» **PROVIDED ENTRIES**
++++

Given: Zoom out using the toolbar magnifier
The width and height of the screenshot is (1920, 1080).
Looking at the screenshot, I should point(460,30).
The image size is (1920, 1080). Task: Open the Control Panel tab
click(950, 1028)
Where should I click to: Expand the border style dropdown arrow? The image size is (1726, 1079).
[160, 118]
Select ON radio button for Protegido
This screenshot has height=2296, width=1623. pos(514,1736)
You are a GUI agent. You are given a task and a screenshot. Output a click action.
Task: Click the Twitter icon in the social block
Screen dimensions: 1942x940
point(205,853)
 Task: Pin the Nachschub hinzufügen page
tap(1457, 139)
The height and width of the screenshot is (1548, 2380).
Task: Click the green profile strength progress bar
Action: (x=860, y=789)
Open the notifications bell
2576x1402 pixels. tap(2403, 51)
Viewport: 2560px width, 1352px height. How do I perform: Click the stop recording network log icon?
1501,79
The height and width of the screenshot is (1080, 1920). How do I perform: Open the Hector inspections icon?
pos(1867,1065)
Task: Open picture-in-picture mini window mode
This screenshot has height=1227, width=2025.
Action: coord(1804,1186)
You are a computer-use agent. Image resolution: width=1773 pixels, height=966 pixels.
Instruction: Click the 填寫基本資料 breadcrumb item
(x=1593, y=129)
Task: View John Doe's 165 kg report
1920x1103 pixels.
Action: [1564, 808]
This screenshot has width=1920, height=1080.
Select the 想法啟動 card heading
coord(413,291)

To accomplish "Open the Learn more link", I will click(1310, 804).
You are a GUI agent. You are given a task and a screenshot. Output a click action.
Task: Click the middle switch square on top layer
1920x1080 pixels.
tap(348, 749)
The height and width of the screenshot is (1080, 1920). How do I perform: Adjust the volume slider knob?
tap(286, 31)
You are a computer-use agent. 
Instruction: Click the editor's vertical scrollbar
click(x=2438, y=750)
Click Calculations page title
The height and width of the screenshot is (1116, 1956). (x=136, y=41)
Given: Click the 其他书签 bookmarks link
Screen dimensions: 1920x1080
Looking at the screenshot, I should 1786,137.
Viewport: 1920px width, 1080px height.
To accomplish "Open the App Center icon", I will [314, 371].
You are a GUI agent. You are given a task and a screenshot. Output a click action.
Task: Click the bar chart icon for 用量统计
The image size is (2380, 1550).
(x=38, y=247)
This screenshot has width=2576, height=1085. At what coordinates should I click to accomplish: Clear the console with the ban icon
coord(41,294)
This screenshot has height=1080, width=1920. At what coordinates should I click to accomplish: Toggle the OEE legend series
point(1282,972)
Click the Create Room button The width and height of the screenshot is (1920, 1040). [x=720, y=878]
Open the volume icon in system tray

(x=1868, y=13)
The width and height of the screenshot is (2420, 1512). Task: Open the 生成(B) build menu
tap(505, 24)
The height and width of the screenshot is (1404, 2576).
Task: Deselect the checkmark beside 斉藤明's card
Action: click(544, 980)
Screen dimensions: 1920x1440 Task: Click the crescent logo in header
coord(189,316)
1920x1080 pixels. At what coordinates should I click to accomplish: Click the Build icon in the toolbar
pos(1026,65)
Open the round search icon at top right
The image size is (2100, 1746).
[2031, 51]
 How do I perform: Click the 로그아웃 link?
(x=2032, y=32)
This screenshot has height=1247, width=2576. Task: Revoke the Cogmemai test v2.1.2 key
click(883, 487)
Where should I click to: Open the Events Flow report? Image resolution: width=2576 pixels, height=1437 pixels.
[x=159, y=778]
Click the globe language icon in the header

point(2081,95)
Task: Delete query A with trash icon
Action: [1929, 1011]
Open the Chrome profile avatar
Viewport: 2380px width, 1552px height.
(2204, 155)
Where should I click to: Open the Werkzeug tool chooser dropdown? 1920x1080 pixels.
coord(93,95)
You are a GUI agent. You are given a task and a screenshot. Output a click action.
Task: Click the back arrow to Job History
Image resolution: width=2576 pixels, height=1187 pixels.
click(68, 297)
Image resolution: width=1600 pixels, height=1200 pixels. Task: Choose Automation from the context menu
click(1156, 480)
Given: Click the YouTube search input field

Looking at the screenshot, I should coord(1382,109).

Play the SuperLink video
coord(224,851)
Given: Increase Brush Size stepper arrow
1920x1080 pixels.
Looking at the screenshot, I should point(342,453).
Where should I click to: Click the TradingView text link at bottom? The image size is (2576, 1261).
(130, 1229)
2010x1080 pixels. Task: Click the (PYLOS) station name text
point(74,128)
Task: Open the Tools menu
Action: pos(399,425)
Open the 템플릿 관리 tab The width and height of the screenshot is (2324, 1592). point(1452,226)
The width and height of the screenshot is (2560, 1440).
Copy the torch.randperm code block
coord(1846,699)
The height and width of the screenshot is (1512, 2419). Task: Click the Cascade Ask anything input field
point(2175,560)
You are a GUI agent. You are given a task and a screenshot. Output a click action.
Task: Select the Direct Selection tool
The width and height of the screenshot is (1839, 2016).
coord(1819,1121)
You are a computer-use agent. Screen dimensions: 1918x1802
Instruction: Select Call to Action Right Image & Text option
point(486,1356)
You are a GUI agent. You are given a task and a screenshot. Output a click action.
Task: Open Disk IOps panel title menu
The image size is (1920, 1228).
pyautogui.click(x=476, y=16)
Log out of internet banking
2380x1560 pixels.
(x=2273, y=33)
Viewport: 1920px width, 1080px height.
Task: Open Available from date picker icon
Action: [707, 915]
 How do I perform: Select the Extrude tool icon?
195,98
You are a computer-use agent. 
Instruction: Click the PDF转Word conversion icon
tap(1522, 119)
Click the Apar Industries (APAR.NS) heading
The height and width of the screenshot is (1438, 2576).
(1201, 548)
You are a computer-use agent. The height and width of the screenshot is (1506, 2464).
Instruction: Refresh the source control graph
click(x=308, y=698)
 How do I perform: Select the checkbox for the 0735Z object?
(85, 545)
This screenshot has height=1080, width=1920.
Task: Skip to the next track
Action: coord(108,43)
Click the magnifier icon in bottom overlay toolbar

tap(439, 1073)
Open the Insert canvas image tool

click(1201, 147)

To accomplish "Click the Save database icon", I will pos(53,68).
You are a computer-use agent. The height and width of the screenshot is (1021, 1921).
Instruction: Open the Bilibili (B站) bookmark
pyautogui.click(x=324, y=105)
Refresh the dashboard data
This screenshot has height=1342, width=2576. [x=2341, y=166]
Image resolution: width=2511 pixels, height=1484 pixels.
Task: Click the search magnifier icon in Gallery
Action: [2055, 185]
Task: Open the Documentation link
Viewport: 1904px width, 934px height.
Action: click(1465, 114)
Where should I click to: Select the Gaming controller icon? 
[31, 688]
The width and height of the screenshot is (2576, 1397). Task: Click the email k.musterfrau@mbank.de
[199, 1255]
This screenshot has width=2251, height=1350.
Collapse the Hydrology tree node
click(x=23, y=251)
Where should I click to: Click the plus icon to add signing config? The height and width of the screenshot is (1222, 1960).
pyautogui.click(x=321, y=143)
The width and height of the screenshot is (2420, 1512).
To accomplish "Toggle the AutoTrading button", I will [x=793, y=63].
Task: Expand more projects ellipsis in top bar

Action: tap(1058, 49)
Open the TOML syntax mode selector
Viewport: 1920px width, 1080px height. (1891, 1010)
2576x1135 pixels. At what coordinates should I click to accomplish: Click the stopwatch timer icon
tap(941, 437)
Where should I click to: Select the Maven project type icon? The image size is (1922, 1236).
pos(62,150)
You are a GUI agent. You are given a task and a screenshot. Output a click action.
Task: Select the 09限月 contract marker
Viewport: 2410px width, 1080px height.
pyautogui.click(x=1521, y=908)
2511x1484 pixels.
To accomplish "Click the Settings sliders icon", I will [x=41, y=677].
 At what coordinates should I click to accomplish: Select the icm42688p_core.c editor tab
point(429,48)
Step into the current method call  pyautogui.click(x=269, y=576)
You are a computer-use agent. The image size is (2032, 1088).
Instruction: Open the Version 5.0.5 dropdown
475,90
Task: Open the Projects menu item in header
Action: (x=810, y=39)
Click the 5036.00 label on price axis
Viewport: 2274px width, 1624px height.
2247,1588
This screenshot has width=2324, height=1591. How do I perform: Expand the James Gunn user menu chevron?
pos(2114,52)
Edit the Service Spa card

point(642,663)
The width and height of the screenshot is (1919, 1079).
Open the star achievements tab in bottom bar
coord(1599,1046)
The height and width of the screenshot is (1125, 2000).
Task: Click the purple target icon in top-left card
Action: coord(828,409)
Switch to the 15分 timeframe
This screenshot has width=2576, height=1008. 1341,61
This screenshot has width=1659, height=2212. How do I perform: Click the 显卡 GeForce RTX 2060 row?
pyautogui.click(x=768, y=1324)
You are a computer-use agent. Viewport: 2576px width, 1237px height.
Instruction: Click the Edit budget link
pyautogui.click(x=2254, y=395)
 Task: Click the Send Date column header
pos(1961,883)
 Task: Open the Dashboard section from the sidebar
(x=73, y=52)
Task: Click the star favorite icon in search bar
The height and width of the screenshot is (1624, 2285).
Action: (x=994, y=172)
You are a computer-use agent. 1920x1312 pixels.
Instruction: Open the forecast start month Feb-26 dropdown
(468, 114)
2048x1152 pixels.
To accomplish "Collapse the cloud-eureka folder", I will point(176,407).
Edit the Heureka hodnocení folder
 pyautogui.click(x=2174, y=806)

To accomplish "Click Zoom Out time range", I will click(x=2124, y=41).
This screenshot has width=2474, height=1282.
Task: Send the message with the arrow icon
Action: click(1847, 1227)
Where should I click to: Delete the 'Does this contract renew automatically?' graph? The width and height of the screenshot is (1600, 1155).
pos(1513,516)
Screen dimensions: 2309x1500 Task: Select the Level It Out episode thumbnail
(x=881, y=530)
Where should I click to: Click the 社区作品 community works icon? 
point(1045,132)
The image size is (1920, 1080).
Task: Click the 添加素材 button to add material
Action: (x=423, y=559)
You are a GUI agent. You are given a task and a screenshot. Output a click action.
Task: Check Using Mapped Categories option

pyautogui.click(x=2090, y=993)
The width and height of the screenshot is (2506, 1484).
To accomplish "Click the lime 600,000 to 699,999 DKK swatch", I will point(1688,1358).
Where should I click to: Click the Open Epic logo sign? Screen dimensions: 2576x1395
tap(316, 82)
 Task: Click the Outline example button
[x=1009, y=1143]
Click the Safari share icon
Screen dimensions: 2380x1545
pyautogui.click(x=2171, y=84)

++++

» **EXERCISE BRIEF**
Could you report all lines of the listing that hold "computer"?

» **RESPONSE**
You are a computer-use agent. Image resolution: width=1773 pixels, height=966 pixels.
You are a computer-use agent. 
You are a computer-use agent. Screen dimensions: 1918x1802
You are a computer-use agent. 
You are a computer-use agent. The height and width of the screenshot is (1506, 2464).
You are a computer-use agent. The height and width of the screenshot is (1021, 1921).
You are a computer-use agent. The image size is (2032, 1088).
You are a computer-use agent. Viewport: 2576px width, 1237px height.
You are a computer-use agent. 1920x1312 pixels.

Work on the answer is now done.